The New York Times has a series on their website they're calling "The Reckoning," which is a good guide for those brave enough to enter the fabulous fantasy worlds built by our financial leaders. There one will find a record of the gleeful parade of money managers (be warned, their titles are as numbered and varied as the ancient gods of the Hindus and Greeks) who have together foisted their imaginary world on the rest of us. The litany of the failures brought about through "sheer stupidity and cavalier, greed-fueled carelessness" with one rating agency after another racing to give "a thumbs-up to worthless paper," truly does reflect the power of the human imagination.

There is so much that is staggering about the ferocious absurdity of our financial leaders' failures that it borders on redundant to make the following point. But the offense that I personally feel (I know not why) at the great success of these thieves and charlatans forces me to type a few sentences of scorn of my own. While these men (for these people are overwhelmingly those with gonads located outside their torsos) are being uncovered as willfully driving "the economy" deep into the ground, they continue to enjoy wide acclaim and prestige as our leaders in a time of crisis, indeed they are being called on to interpret and explain the mess they have made. It's like a quack doctor who, though his treatment has shown itself plainly worthless and detrimental, is nevertheless asked to advise on how to fix the problems he caused.

Somehow this is the basic operating procedure in the financial community. They lay their turds then provide counsel as to the best method for cleaning it up. Don't believe my rhetoric? Take Robert Rubin for example. An extremely accomplished "economic advisor" and once treasury secretary under Clinton, Rubin helped plow the now infamous Citigroup into the ground; its current losses sit at a cool 65 billion with 75,000 jobs lost. Wonder of wonders, the great man continues to be a considerable voice of influence and is a keystone member of President Obama's "transition team." It must be nice to shit roses.

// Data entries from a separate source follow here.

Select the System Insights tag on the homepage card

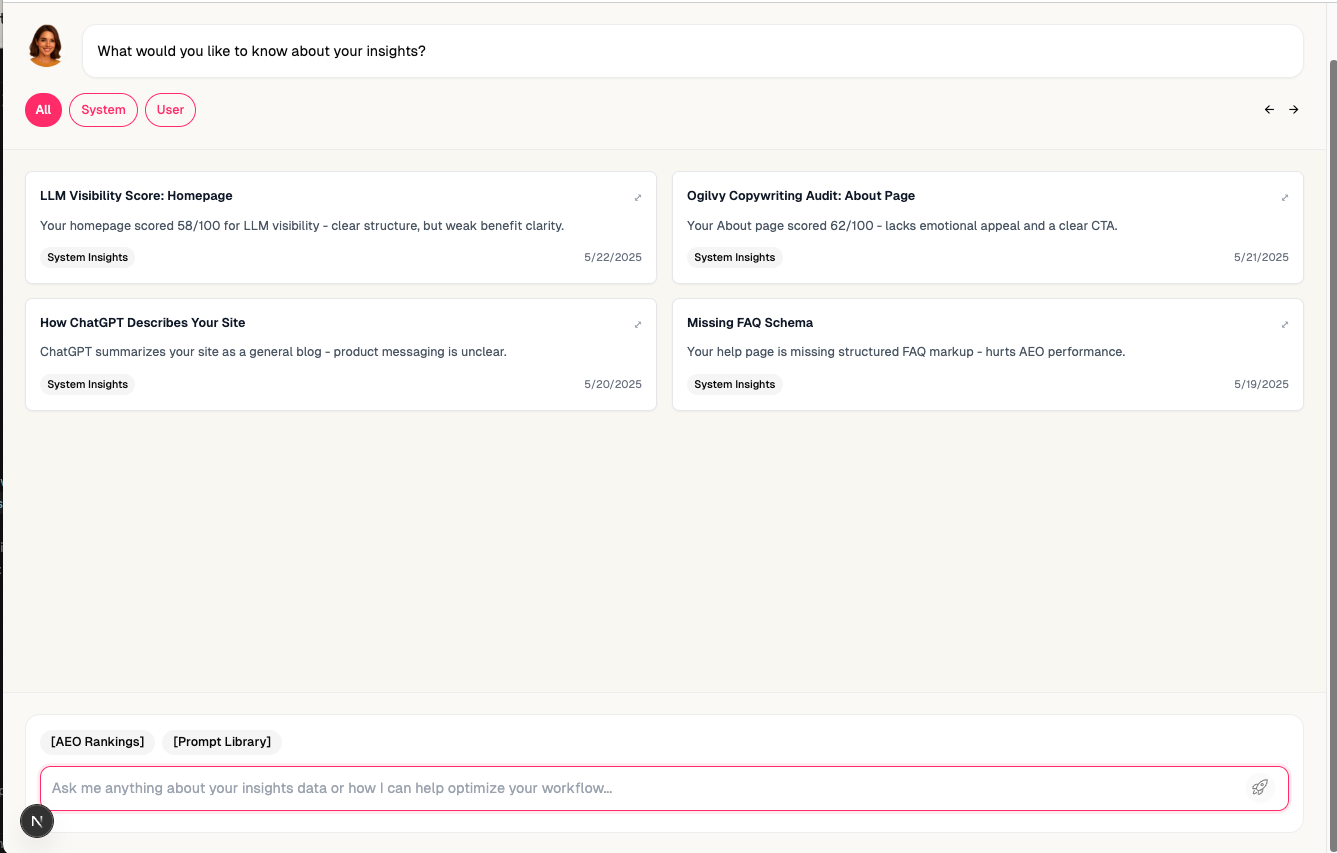point(87,257)
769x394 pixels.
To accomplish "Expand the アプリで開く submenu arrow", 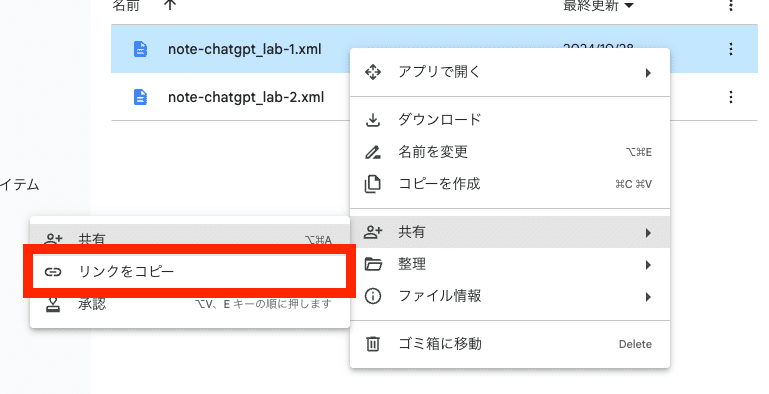I will point(648,73).
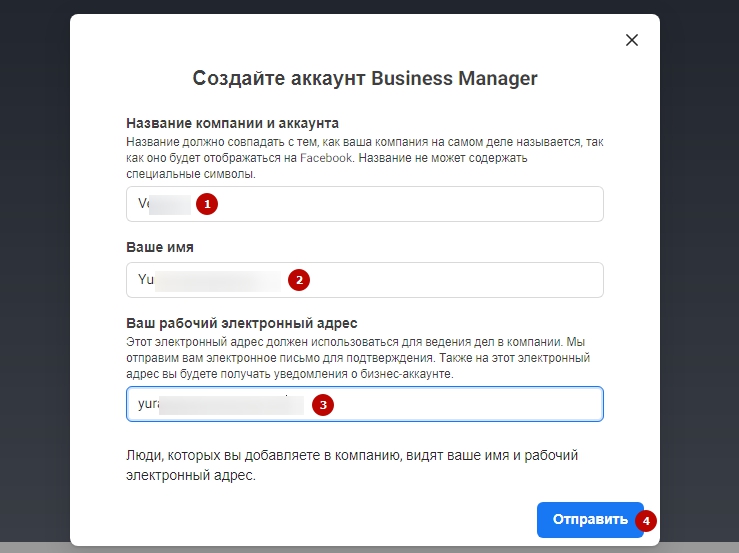Click the red number 1 marker
Viewport: 739px width, 553px height.
click(207, 204)
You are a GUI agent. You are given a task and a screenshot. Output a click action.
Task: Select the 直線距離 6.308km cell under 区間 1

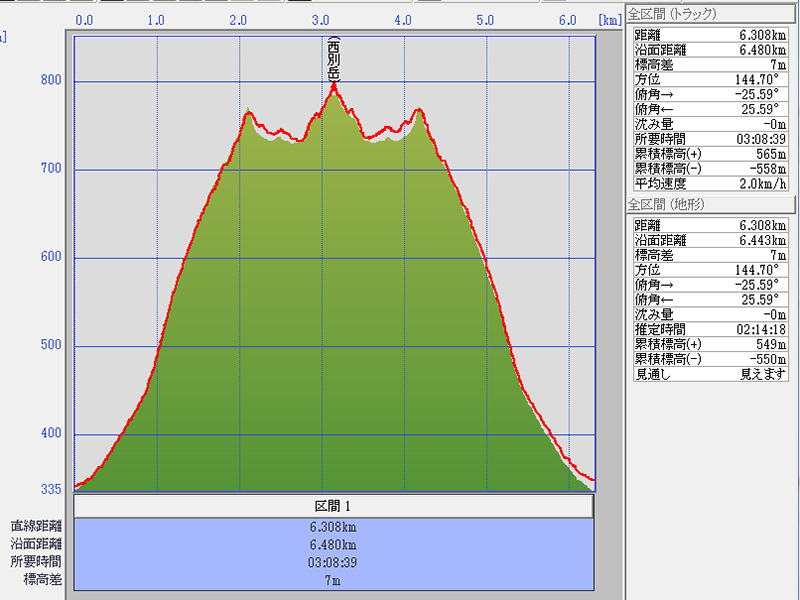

All this would be hilarious if it were in a novel, but given the consequences of this absurd economic fantasy are real in the extreme, with millions of people directly affected, it's also sad and a cause for anger. It may be the end of Wall Street, but it looks like those most responsible will simply put on a new suit, and weilding their jargon, acronyms and knowing (Could they be oblivious?!) condescension foist on us the fantasy that it's business as usual. How can there be accountability when the accountants and the accountable are one and the same?